24 Şubat 2008 Pazar
12 Şubat 2008 Salı
AZCIK DAHA BÜYÜ OLUR MU KUZUM?
Ne hayaller kurdun şimdiden.Ona elbiseler alacaksın üşümesin diye,gezmeye götüreceksin parklara,beraber saklanbaç oynayacaksınız,güzel güzel mamalar ve tasmalar alacaksın.Yapmasına hepsini yaparsın da azcık daha büyüsen be kuzucuğum."Azcık daha büyü,öyle alalım " dediğimde önce "Tamam annecim "deyip,birkaç dakika sonra pufun üstüne çıkıp "Bak dediğin kadar büyüdüm işte" demenden bile ne kadar çok istediğini anlıyorum ve bende çok istememe rağmen o sorumluluk için küçük olduğunu düşünüyorum.
| ||
8 Şubat 2008 Cuma
BÜTÜN GÖKYÜZÜ VE KUŞLAR BENİM
Dışarıda yapılacak bir kaç iş için hazırlanıp çıktık öğleden sonra.Gittiğimiz kuru temizlemecideki makinalar çok ilgisini çekt, biraz onlara bakarak ve sorular sorarak oyalandı.

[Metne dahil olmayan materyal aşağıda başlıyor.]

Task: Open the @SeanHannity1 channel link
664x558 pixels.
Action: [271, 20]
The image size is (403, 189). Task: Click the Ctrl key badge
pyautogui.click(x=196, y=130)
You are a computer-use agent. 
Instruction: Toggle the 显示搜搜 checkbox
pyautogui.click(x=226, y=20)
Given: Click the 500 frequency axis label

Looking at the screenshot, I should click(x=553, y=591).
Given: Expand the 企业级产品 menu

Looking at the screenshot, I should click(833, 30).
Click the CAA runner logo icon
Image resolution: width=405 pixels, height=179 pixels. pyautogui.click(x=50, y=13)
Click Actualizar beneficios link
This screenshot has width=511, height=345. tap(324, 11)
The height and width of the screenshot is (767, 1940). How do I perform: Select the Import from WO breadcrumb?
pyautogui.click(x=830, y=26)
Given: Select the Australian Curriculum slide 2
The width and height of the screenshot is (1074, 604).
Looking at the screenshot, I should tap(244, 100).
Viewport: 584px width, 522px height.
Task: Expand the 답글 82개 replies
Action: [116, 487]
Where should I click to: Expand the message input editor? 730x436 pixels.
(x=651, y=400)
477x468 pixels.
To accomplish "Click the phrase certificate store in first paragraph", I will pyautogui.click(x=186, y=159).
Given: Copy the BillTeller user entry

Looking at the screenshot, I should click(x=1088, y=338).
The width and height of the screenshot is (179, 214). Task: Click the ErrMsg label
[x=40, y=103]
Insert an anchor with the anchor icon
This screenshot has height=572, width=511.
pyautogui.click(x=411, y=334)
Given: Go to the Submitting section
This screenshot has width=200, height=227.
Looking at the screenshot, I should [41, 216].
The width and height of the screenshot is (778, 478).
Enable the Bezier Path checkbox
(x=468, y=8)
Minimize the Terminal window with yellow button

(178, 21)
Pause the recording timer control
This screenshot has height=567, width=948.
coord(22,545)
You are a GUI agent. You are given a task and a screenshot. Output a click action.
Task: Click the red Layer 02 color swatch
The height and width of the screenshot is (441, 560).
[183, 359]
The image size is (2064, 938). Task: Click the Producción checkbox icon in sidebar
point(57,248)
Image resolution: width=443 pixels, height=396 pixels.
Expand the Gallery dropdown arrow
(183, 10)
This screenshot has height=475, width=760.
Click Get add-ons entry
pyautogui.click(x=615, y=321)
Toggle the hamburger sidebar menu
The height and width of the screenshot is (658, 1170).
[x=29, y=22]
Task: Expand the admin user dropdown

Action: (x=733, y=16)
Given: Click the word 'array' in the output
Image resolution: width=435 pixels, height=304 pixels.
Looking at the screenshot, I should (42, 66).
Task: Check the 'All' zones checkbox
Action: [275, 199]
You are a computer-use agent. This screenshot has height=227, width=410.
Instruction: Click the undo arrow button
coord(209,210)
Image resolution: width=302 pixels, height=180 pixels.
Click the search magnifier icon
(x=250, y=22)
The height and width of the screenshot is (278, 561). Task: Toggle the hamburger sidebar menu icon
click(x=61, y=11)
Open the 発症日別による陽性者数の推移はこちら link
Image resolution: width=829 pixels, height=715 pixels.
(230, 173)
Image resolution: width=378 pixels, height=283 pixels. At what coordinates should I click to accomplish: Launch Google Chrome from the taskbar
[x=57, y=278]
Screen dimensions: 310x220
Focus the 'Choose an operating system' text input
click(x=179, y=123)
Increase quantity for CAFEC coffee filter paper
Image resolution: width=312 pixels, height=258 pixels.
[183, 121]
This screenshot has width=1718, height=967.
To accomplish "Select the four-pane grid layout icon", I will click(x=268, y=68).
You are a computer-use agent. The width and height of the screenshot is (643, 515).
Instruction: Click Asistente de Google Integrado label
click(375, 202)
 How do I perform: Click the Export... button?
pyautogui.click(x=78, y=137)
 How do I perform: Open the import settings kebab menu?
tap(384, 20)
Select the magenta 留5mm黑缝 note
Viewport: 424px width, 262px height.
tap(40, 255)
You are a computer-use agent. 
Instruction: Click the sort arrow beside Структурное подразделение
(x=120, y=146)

Parkın yanından geçerken içinde oynayanlar olduğunu gördü ve hiçbirşey demeden sadece gözlerime baktı.Ben mesajı alır almaz baştan pazarlık yaparak parka girdik.Biraz salıncak,azcık kaydırak sefası;kah anne hadi yukarı diyerek,kah kuşlara dalarak hasret giderilen tahtarevalli...
Eve gelincede herşey hoştu taki kızıma kızdığım o ana kadar:Su içtiği bardağı pufun ayağının yanına koymuş.Gördüm ve geçerken bardağa dikkat etmesini söyledim.Sanki ben öyle söylememişim gibi kaşla göz arasında koca bir bardak suyu devirdi.Sinirli bir şekilde odasına gitmesini söyledim. Sözler ağzımdan çıkar çıkmaz pişman oldum ama Eylül Ilgın ağlamaya başlamıştı bile.Odasına gittim arkasından kapının arkasına saklanmış beni bekliyordu.
-Özür dilerim,sana bağırmamam gerektiğini biliyorum.Yinede daha dikkatli olmanı isterdim.
-Bende özür dilerim ama bardağı niye mutfağa götürmedin?Götürseydin bende onu dökmezdim.
-???
-Hadi gel barışalım bi dahada bana kızma tamam mı?
-Tamam kuzum.
Ben kızımın yaşındayken böyle kendimi savunamazdım herhalde.Hatta bazen şimdi bile tutulur kalırım.Umarım kendine olan güvenini , doğru bildiklerini savunmayı ve hakkını aramayı geliştirerek yetkin bir parçan haline dönüştürürsün sevgili kızım.
"BÜTÜN GÖKYÜZÜ VE KUŞLAR BENİM"
diyerek kollarını göğe kaldırdığında haklıydın kızım.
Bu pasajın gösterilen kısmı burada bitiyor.